In some cases retail failures are only part of the story. Space is also released by business who see an opportunity, either through lease expiry or tenant breaks, to take the necessary steps to rationalise their portfolio and cost base, and gear their business more heavily towards an online offering, and through other retail forums such as supermarkets.
Clearly this leads to the question of what is happening to the empty space this creates, and consequently to values.
In our various local retail markets we are seeing a trend for local independent operators replacing national multiples, and space is as likely to be taken by service providers as it is by retailers. The logic suggesting local services cannot be bought online, or if they can be the need to do so is not as compelling as it is for goods.
The branded sandwich and coffee shop expansion into the high street has largely been realised and the focus for both of these markets, particularly for the multiples, has turned to out of town locations, university campuses, railway stations, drive thru locations etc. The obvious examples of this are Subway and Costa.
Current trends are thought to be driving a number of different approaches to property based retail. For many retailers consumer feedback has challenged them to create more of an experience for the consumer. In some cases this change will come from existing retailers, in others it is likely to be new entrants seeking to innovate.

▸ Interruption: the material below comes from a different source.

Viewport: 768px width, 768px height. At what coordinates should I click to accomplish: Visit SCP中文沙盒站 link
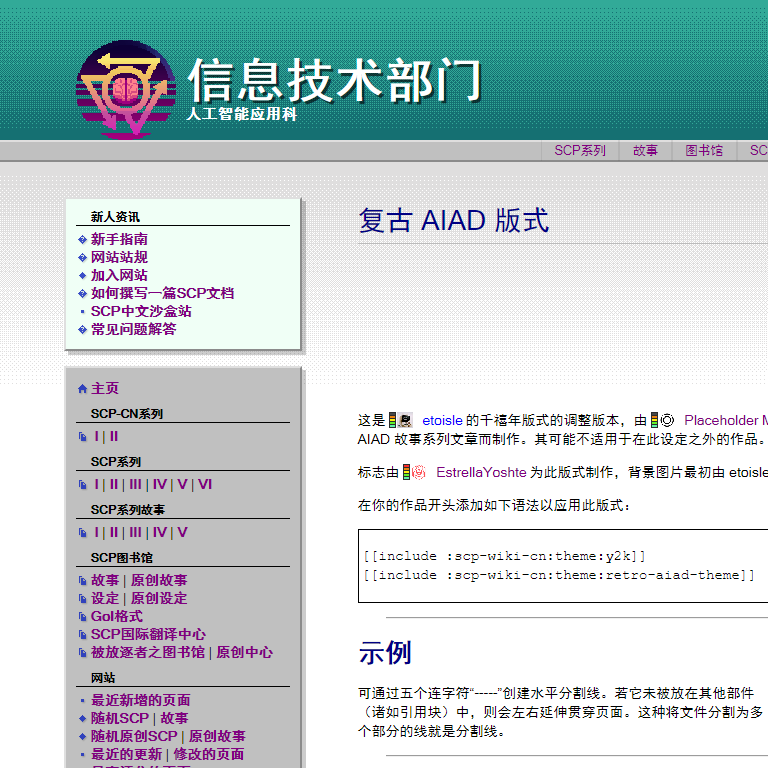point(141,311)
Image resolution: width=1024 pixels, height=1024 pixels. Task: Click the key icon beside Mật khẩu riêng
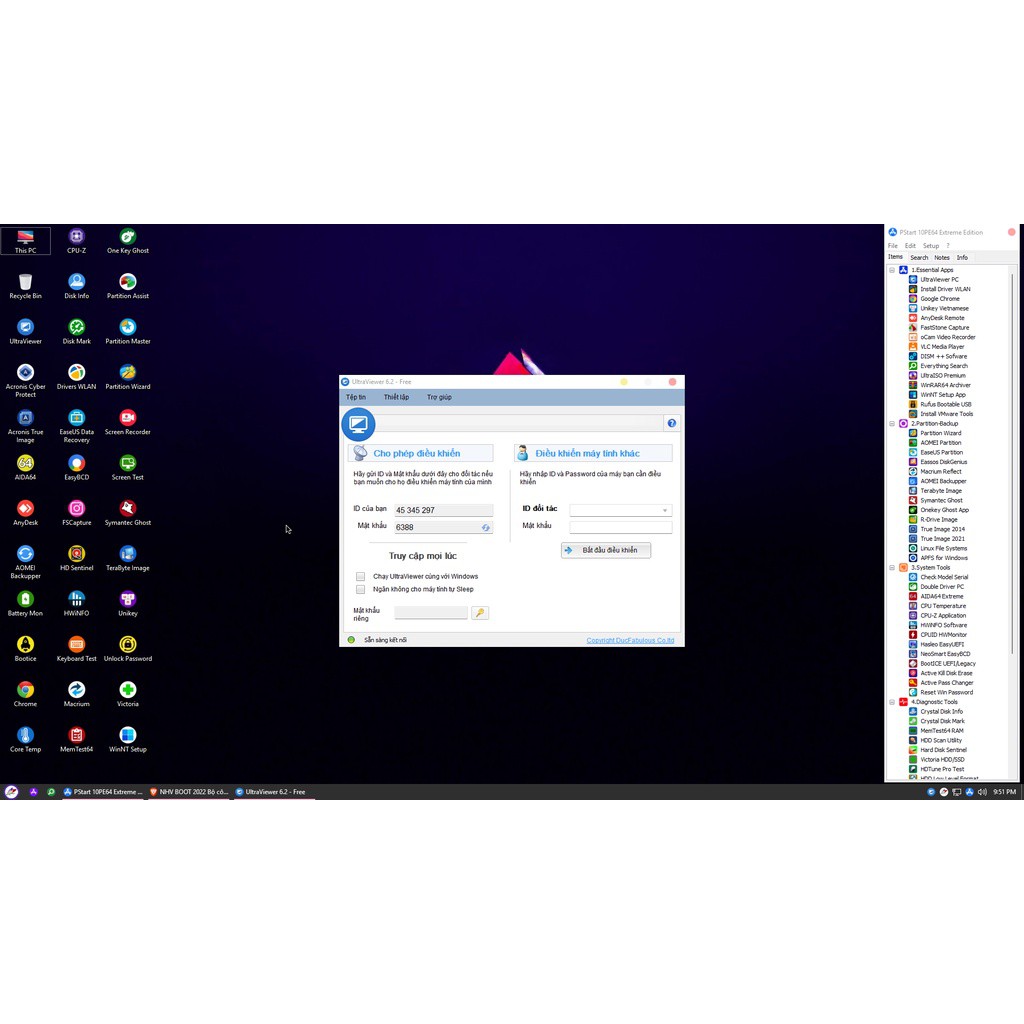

In many cases the offering is not finalised. On a local level examples we have seen are traditional High Street shops becoming an award winning specialist ale house, and a micro distiller seeking a central pitch to hold marketing events, as well as running their traditional and online retail business from the premises. On a wider level, despite sustained onslaught from online competition the combination of book shop, reading space and café in one premises appears to be weathering the storm. Escape rooms are a further good example of diversification.

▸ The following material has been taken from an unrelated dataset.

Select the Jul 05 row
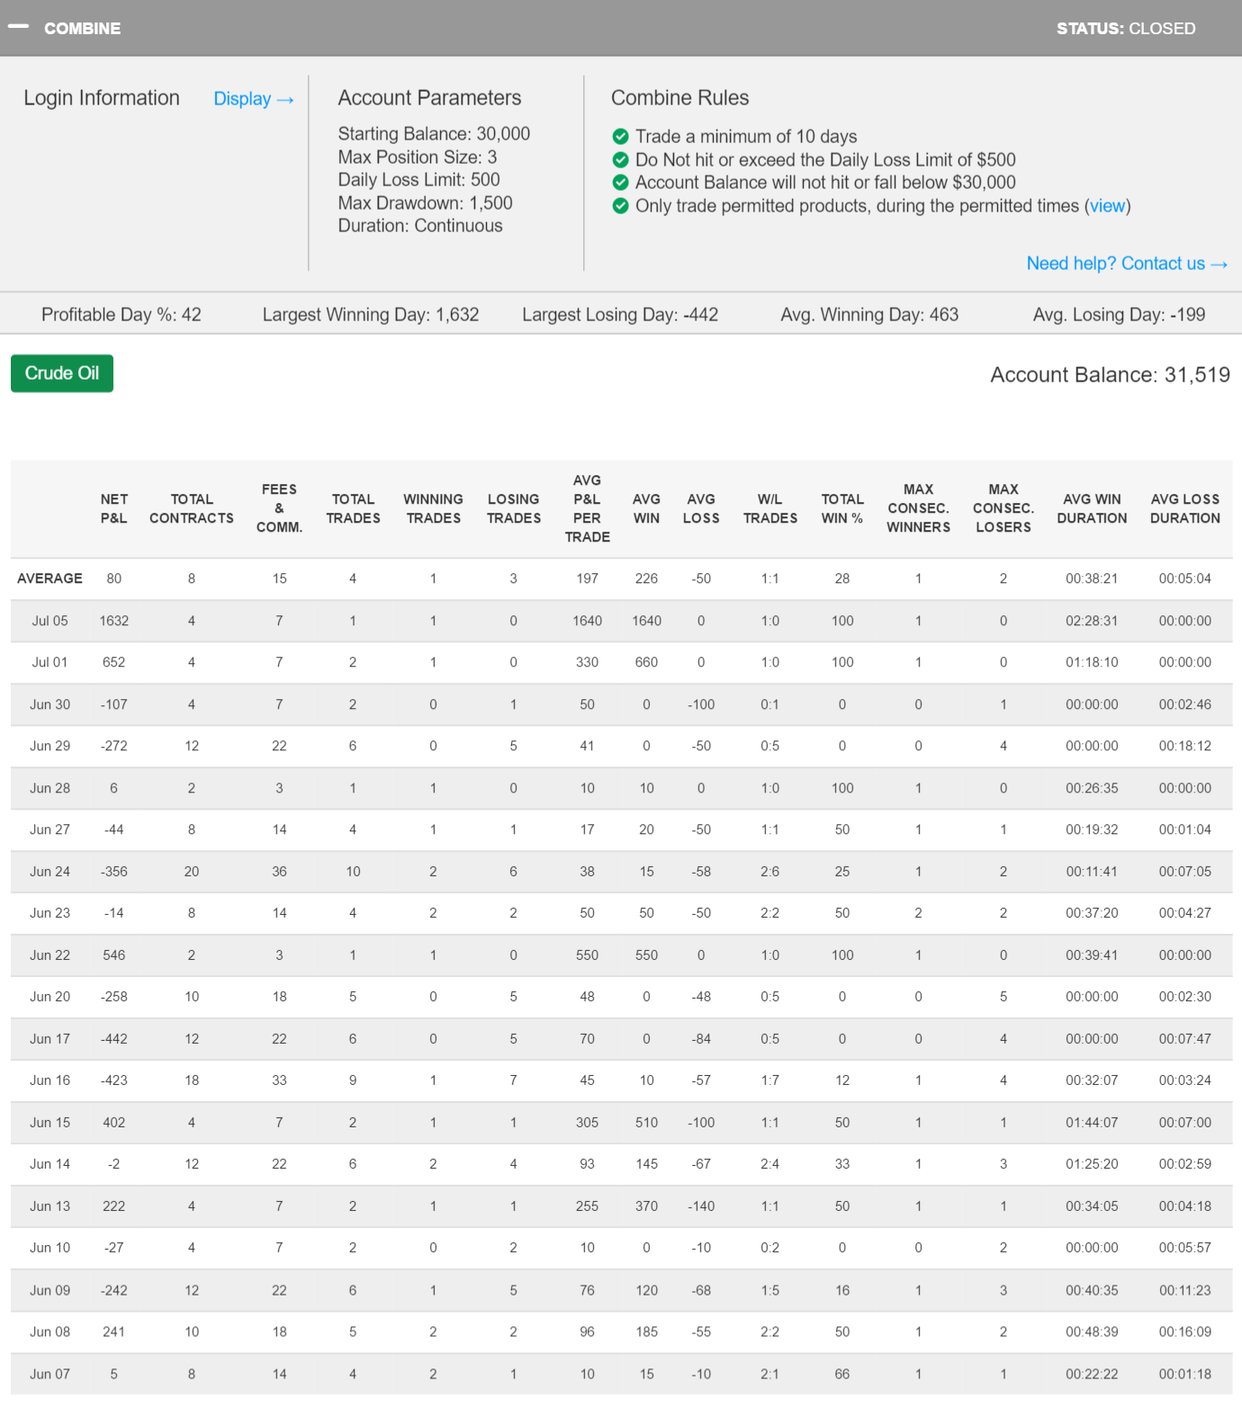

Vape supplies appears to be showing early signs of consolidation with some aggressive expansion policies being pursued by well financed start-up operations with the intention of national coverage.
Lazer, soft play, trampolining and other gym type uses offer some potential for excess space in edge of town locations or for large floor plates.

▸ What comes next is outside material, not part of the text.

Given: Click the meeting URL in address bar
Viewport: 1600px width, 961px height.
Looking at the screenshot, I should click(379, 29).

Whereas hospitality and leisure were historically seen as natural partners from a property advisory perspective, retail and leisure is now often coupled, and the big players behind modern shopping centres incorporate leisure users into their offering such as cinemas, bowling and food offerings to match. It is anticipated and hoped that high streets will become a more eclectic mix of occupiers providing a diverse range of experiences. How this will happen is likely to be an ‘organic’ mix of occupier strategy and planning policy. The other input will be landlords, presumably keen to consent to proposed changes to their building which will preserve value, particularly in the larger lot sizes.
However history tells us that businesses setting out into growth markets, especially those requiring high levels of start-up capital, often go through a spate of restructuring before they reach a sustainable position in terms of debt servicing and trading profit. Accordingly the transition may not be without its hick-ups.
Of course the immediate effect of these changes is felt beyond the high street. Independents often require shorter more flexible lease terms than multiples have done. Landlords who once had shops let to national covenants on long leases generating historically high rents enjoyed high capital values. Today, the best scenario might be a sharp reduction in rent at renewal. As likely is a notional reduced rent from a notional tenant that, in valuation terms, warrants lower multiples being applied to rental streams. Needless to say values in some cases have been affected.